TASK INSTRUCTIONS :: Your task is to restate the data word for word.

EXERCISE MATERIAL ::
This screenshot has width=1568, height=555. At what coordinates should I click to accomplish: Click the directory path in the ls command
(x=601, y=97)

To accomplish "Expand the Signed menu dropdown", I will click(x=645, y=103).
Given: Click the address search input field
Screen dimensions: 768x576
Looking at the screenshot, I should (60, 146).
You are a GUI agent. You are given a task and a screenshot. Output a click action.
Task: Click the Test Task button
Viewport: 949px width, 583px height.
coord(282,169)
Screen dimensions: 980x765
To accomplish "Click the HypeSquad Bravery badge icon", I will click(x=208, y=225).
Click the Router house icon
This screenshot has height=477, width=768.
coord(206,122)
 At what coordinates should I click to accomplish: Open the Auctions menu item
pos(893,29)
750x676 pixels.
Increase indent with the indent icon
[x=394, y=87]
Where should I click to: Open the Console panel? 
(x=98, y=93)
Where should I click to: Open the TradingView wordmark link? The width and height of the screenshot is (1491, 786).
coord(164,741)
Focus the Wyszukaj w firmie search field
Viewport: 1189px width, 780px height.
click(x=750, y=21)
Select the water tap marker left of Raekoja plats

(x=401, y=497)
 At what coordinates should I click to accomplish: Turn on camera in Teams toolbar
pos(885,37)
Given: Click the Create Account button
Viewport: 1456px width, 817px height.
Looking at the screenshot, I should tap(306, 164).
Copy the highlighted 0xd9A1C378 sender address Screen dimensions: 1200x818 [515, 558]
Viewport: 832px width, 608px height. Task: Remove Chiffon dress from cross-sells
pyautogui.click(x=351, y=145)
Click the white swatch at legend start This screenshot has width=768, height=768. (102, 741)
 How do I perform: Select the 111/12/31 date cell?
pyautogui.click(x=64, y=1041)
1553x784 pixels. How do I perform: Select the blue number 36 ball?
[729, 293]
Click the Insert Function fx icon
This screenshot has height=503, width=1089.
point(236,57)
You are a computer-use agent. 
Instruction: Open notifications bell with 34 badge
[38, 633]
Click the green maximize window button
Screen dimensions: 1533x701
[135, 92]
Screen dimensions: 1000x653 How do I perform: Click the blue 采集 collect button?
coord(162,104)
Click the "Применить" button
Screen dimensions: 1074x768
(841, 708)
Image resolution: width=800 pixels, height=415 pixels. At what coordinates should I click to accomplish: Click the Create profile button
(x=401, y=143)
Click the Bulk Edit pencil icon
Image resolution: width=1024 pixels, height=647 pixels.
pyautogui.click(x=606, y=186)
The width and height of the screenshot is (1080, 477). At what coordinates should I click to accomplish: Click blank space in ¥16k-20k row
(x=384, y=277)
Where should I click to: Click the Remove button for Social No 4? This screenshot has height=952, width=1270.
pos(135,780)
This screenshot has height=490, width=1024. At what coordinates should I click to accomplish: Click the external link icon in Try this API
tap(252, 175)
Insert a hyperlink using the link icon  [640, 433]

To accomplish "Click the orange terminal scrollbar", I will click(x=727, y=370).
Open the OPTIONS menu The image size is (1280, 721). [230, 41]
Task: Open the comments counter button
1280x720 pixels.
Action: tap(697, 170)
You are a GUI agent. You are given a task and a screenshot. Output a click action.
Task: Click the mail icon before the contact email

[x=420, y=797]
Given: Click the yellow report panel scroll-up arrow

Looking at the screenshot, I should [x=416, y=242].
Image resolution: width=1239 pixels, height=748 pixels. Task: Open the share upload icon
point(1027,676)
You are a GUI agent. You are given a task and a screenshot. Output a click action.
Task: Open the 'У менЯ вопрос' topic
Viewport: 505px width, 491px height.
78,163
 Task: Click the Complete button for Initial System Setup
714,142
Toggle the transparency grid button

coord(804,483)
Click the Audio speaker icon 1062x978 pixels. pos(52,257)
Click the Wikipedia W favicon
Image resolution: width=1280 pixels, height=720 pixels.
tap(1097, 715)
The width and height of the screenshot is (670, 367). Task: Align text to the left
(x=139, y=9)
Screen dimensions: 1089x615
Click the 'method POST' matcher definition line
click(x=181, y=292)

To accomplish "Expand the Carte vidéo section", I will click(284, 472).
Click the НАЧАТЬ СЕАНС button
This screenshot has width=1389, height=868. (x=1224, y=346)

RESPONSE AREA ::
This screenshot has width=1568, height=555. At what coordinates should I click to accomplish: Click the directory path in the ls command
(x=601, y=97)

To accomplish "Expand the Signed menu dropdown", I will click(x=645, y=103).
Given: Click the address search input field
Screen dimensions: 768x576
Looking at the screenshot, I should (60, 146).
You are a GUI agent. You are given a task and a screenshot. Output a click action.
Task: Click the Test Task button
Viewport: 949px width, 583px height.
coord(282,169)
Screen dimensions: 980x765
To accomplish "Click the HypeSquad Bravery badge icon", I will click(x=208, y=225).
Click the Router house icon
This screenshot has height=477, width=768.
coord(206,122)
 At what coordinates should I click to accomplish: Open the Auctions menu item
pos(893,29)
750x676 pixels.
Increase indent with the indent icon
[x=394, y=87]
Where should I click to: Open the Console panel? 
(x=98, y=93)
Where should I click to: Open the TradingView wordmark link? The width and height of the screenshot is (1491, 786).
coord(164,741)
Focus the Wyszukaj w firmie search field
Viewport: 1189px width, 780px height.
click(x=750, y=21)
Select the water tap marker left of Raekoja plats

(x=401, y=497)
 At what coordinates should I click to accomplish: Turn on camera in Teams toolbar
pos(885,37)
Given: Click the Create Account button
Viewport: 1456px width, 817px height.
Looking at the screenshot, I should tap(306, 164).
Copy the highlighted 0xd9A1C378 sender address Screen dimensions: 1200x818 [515, 558]
Viewport: 832px width, 608px height. Task: Remove Chiffon dress from cross-sells
pyautogui.click(x=351, y=145)
Click the white swatch at legend start This screenshot has width=768, height=768. (102, 741)
 How do I perform: Select the 111/12/31 date cell?
pyautogui.click(x=64, y=1041)
1553x784 pixels. How do I perform: Select the blue number 36 ball?
[729, 293]
Click the Insert Function fx icon
This screenshot has height=503, width=1089.
point(236,57)
You are a computer-use agent. 
Instruction: Open notifications bell with 34 badge
[38, 633]
Click the green maximize window button
Screen dimensions: 1533x701
[135, 92]
Screen dimensions: 1000x653 How do I perform: Click the blue 采集 collect button?
coord(162,104)
Click the "Применить" button
Screen dimensions: 1074x768
(841, 708)
Image resolution: width=800 pixels, height=415 pixels. At what coordinates should I click to accomplish: Click the Create profile button
(x=401, y=143)
Click the Bulk Edit pencil icon
Image resolution: width=1024 pixels, height=647 pixels.
pyautogui.click(x=606, y=186)
The width and height of the screenshot is (1080, 477). At what coordinates should I click to accomplish: Click blank space in ¥16k-20k row
(x=384, y=277)
Where should I click to: Click the Remove button for Social No 4? This screenshot has height=952, width=1270.
pos(135,780)
This screenshot has height=490, width=1024. At what coordinates should I click to accomplish: Click the external link icon in Try this API
tap(252, 175)
Insert a hyperlink using the link icon  [640, 433]

To accomplish "Click the orange terminal scrollbar", I will click(x=727, y=370).
Open the OPTIONS menu The image size is (1280, 721). [230, 41]
Task: Open the comments counter button
1280x720 pixels.
Action: tap(697, 170)
You are a GUI agent. You are given a task and a screenshot. Output a click action.
Task: Click the mail icon before the contact email

[x=420, y=797]
Given: Click the yellow report panel scroll-up arrow

Looking at the screenshot, I should [x=416, y=242].
Image resolution: width=1239 pixels, height=748 pixels. Task: Open the share upload icon
point(1027,676)
You are a GUI agent. You are given a task and a screenshot. Output a click action.
Task: Open the 'У менЯ вопрос' topic
Viewport: 505px width, 491px height.
78,163
 Task: Click the Complete button for Initial System Setup
714,142
Toggle the transparency grid button

coord(804,483)
Click the Audio speaker icon 1062x978 pixels. pos(52,257)
Click the Wikipedia W favicon
Image resolution: width=1280 pixels, height=720 pixels.
tap(1097, 715)
The width and height of the screenshot is (670, 367). Task: Align text to the left
(x=139, y=9)
Screen dimensions: 1089x615
Click the 'method POST' matcher definition line
click(x=181, y=292)

To accomplish "Expand the Carte vidéo section", I will click(284, 472).
Click the НАЧАТЬ СЕАНС button
This screenshot has width=1389, height=868. (x=1224, y=346)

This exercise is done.